When he saw the severity of the wounds of the injured old woman, he tried persuading the men in the village to help him carry her down to the main road.

They refused. The village head, Mr Shariff Jafar, 54, said the villagers did nothing to help their neighbour because they did not know if there was a hospital below.

'It is very steep, so it is dangerous for us to carry her down,' he said in Urdu.

Mr Sherijeel then dressed her wounds and sought help from the Mercy Relief team that was manning a nearby makeshift hospital in a refugee camp. They, in turn, asked the SCDF to help them rescue the woman.

On Monday morning, the Singapore team trekked 2km up the steep mountain, sometimes negotiating gradients of about 50 degrees, before reaching the village in about half an hour.

Two relief teams from Singapore are in Muzzafarabad, one of the worst-hit areas in last Saturday's quake in Pakistan, working in hospitals there.

The six-member Mercy Relief team comprises SingHealth doctors and nurses, while the SCDF and Singapore Red Cross Society team has 44 members.

The Pakistani authorities said yesterday that the number of people killed in the quake now exceeded 40,000.
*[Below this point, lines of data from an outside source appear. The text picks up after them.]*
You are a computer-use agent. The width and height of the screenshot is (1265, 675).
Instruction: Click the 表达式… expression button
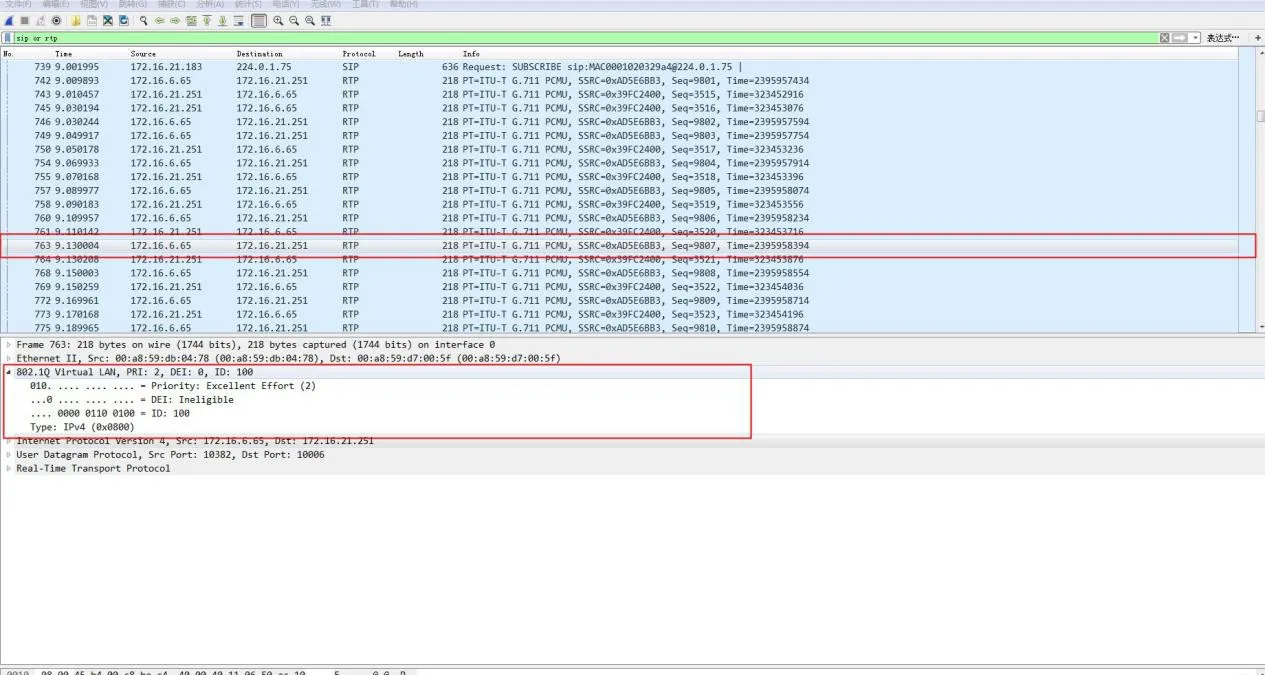click(1223, 37)
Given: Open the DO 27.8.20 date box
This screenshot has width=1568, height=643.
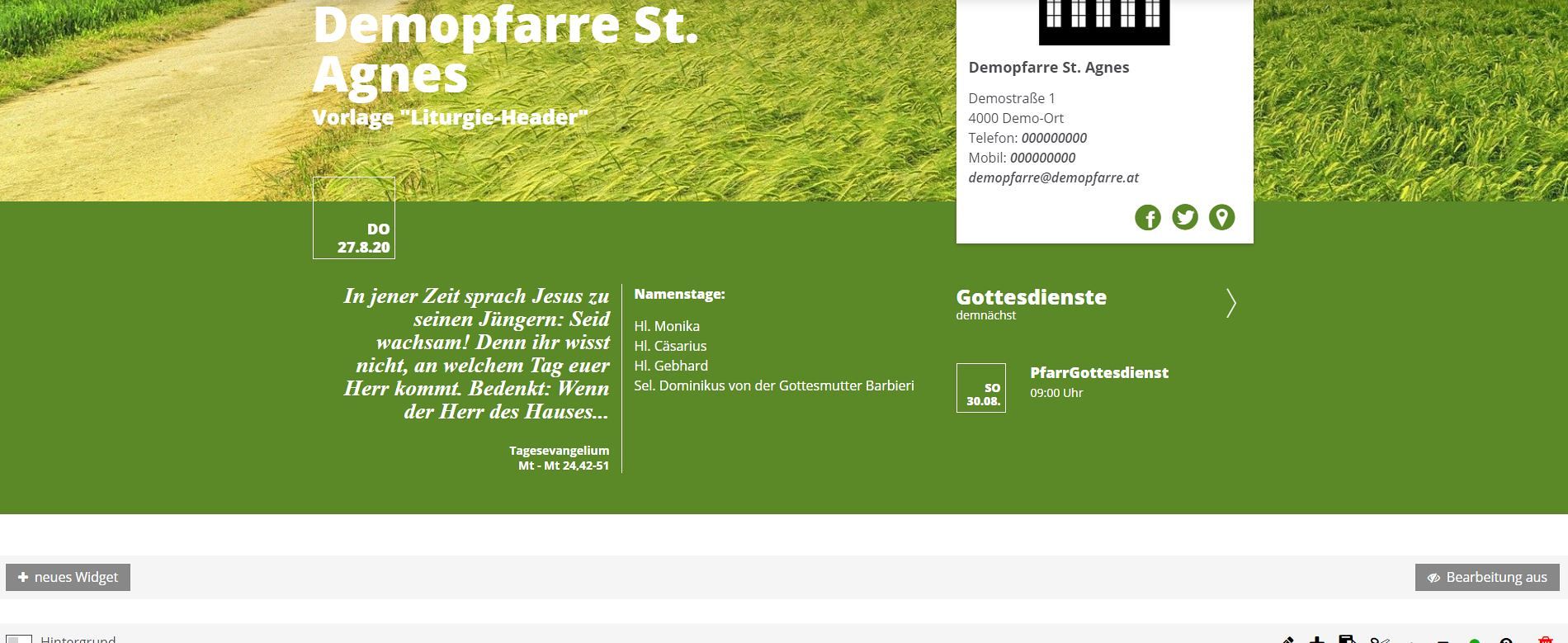Looking at the screenshot, I should coord(354,218).
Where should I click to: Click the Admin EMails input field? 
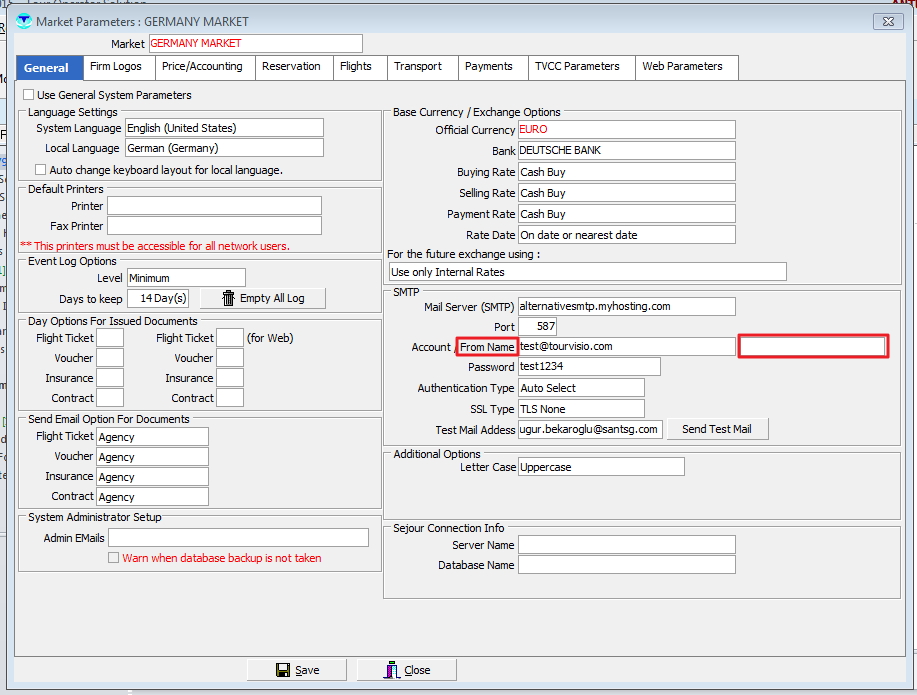coord(238,538)
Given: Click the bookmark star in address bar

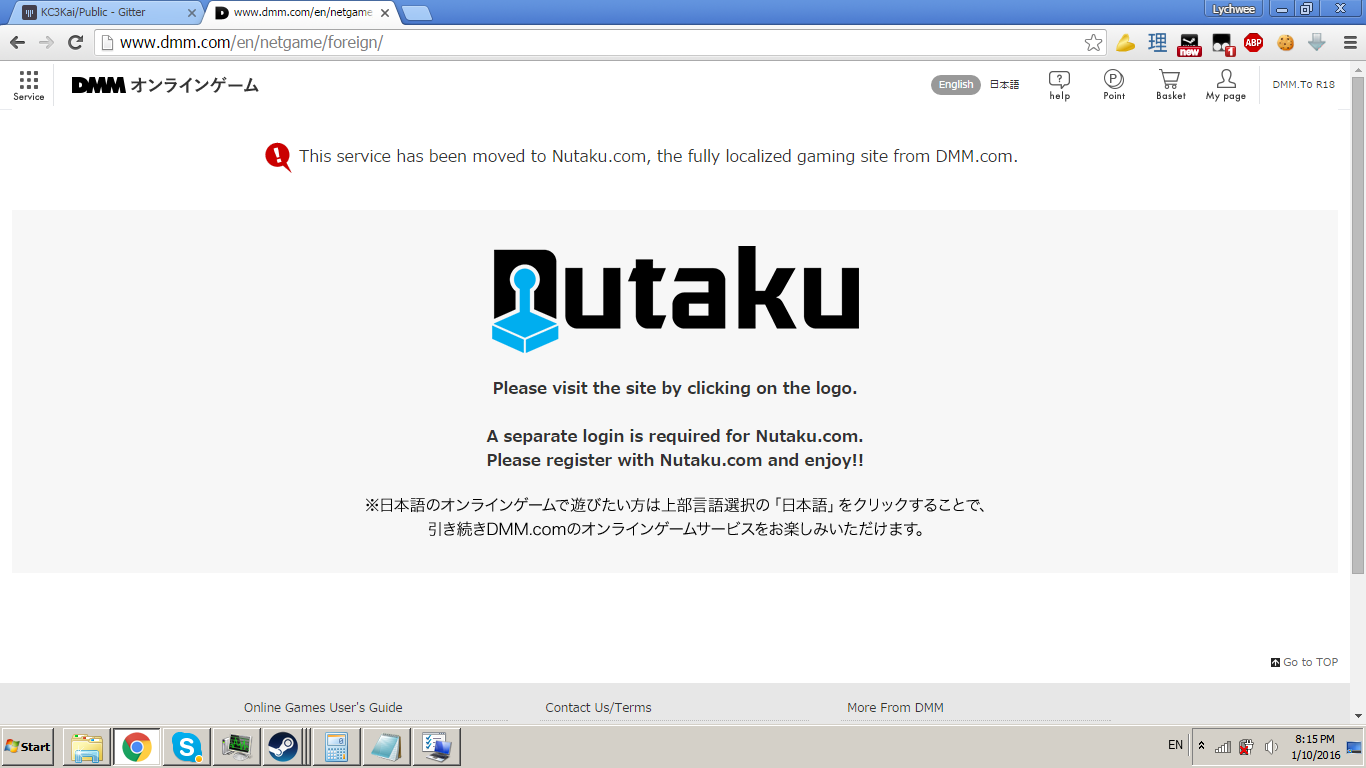Looking at the screenshot, I should pos(1093,43).
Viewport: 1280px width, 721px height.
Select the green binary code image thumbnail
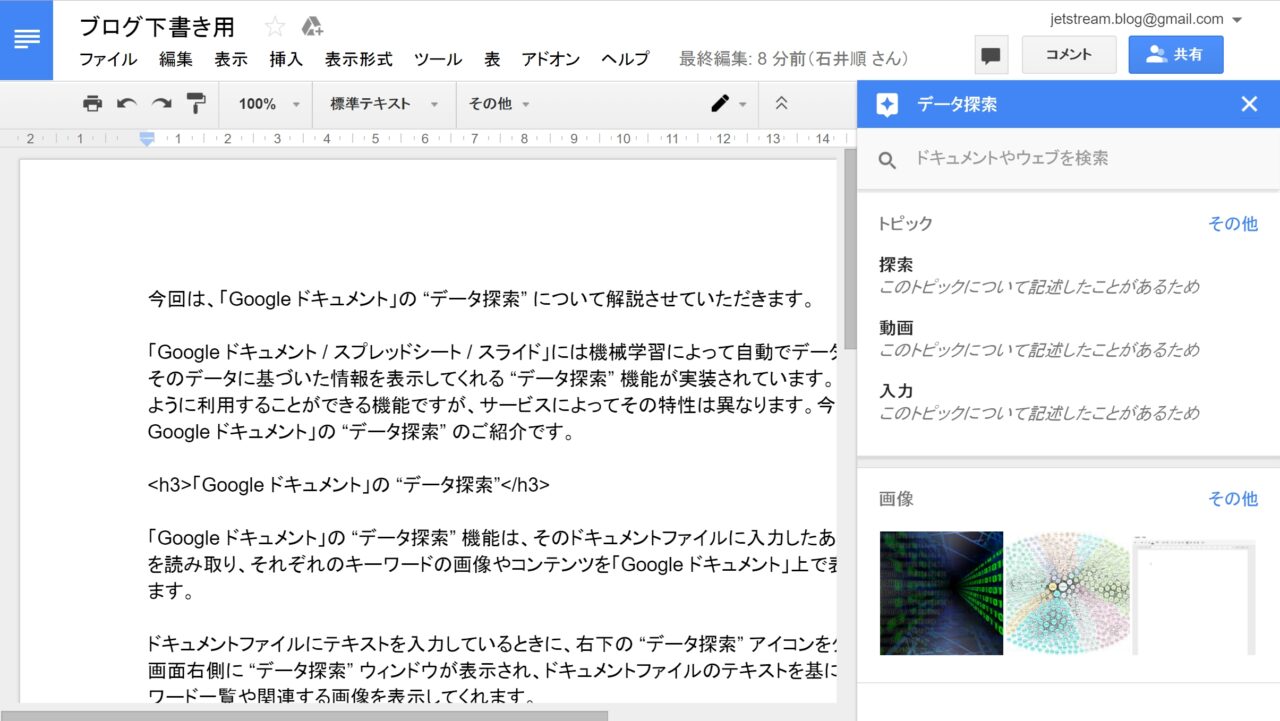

On Saturday, the SCDF extricated the body of a Lebanese man from the debris of the collapsed five-star Neelum View Hotel.

The team found the body trapped from chest down by concrete rubble and a platform.

They used a hydraulic cutter and spreader to rip through about 10 metal bars to create space for Staff Sergeant Ngui Hook Siong to squeeze into the tiny crevice. He then used the spreader to further loosen the rubble and platform which was pinning the body down.

The whole operation took about an hour, and team leader Sheikh Wezal constantly updated the man's son. Lieutenant Sheikh, 30, said: 'We wanted to make sure we did not damage the body further so that we could hand the body back to his son as whole as possible.'

Another SCDF team is working at a base hospital near the helicopter landing pad and treating casualties who are being flown in from all over the city.

The team commander, Major Yap Kok Boon, said the team was pleased with what it had accomplished despite not being deployed in its 'core mission' of search and rescue.

'Every little bit of help counts towards helping the victims,' he said.